In my undergrad, I took a communications course which allowed us to work on our interviewing skills with standardized patients. The acting was impeccable. During the interviews, I forgot that these were actors for the 12 minutes, and felt like I was submersed in a whole new world. Seeing these actors around later was very strange. It was hard to dissociate them from the context in which I knew them… the girl with diabetes, the abused housewife, the suicidal boy… And I would wonder if any of their stories reflected their own lives. It’s almost like forgetting that your favourite actors on the movie screens are simply actors. Like teenage girls who associate the on-screen romantic heartthrob with the person’s personality.

Seeing the same SPs as a medical student helped. When they are recruited for physical examinations, they become less of a character, and more of a person to practice on. (Unless you count examination situations, then I don’t even have time to process my own feelings towards them in the midst of being incredibly nervous.) For tests they will have make up on or some “findings” put on by the school, but in the practice setting, they are who they are. It is like practicing on my classmates, except they are paid by the school. Sometimes it is just that simple. Sometimes thoughts creep into my mind, and I start to wonder about their own stories.

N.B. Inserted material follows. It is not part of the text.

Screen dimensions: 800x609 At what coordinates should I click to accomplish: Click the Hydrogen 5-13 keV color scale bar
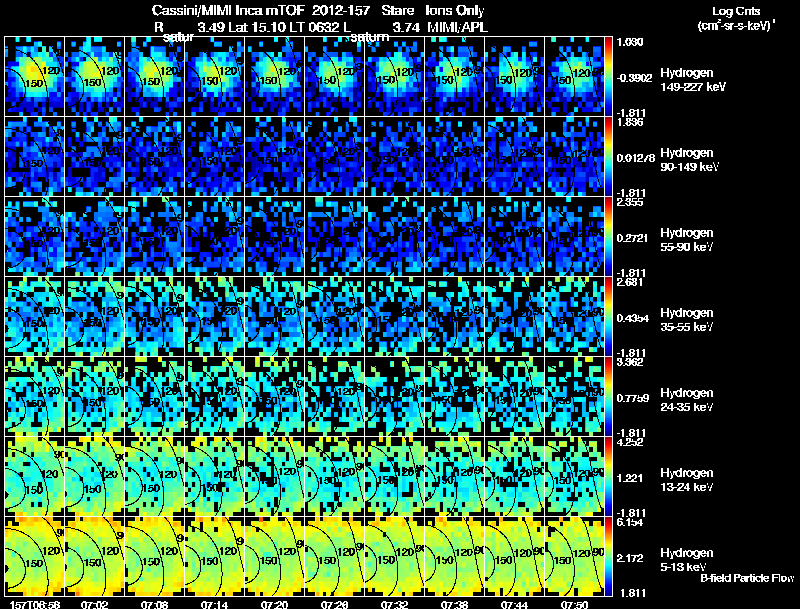[x=608, y=556]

Depending on the group, we sometimes pair up and practice on each other, and the odd person or group can also practice with the SP.

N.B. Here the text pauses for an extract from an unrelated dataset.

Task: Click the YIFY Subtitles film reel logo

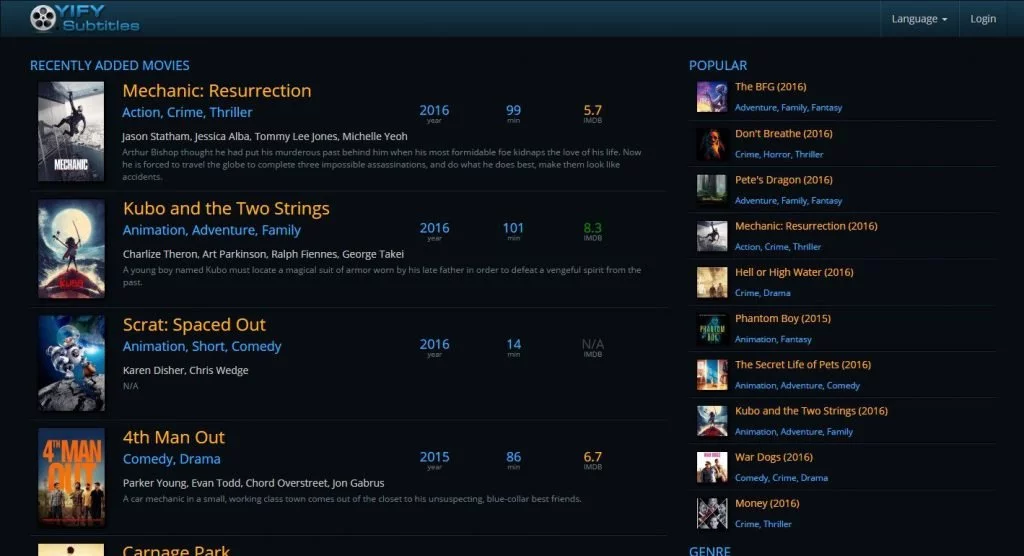Action: pos(43,18)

One time, I was practicing the musculoskeletal exam on an SP. It was of the upper limb and back, and they were wearing a T-shirt. I went through the examination, then I noticed wisps of scars laid across her forearms. They were faint, but they were present. I would be able to recognize that anywhere. I had a couple of friends who practiced self harm in high school, and over the summer, I had an elective in Psychiatry where I had seen this practice in the extremes. I had flashbacks of the girl lying on the bed in the hospital, her arms filled with so many scars you could hardly find a spot that wasn’t scarred. At first, I thought they were blonde strands of hair on her arm. I don’t think I will ever forget that image. This SP, her scars were faint, from years passed. I don’t know if she knew I noticed them. I didn’t ask her about them. I think I may have asked if everything was okay if the scars were fresh. But they were so faint… What if they were just an impulsive decision that she wanted to forget? I didn’t have any actual conversation with her, and in the busy clinical exam room with pairs of students practicing was not the best place to ask. That night I went home, and I slightly regretted my choice to leave it alone. Would it have been intrusive or relieving for her? Sometimes I wonder how she is doing now. I haven’t seen her again since then.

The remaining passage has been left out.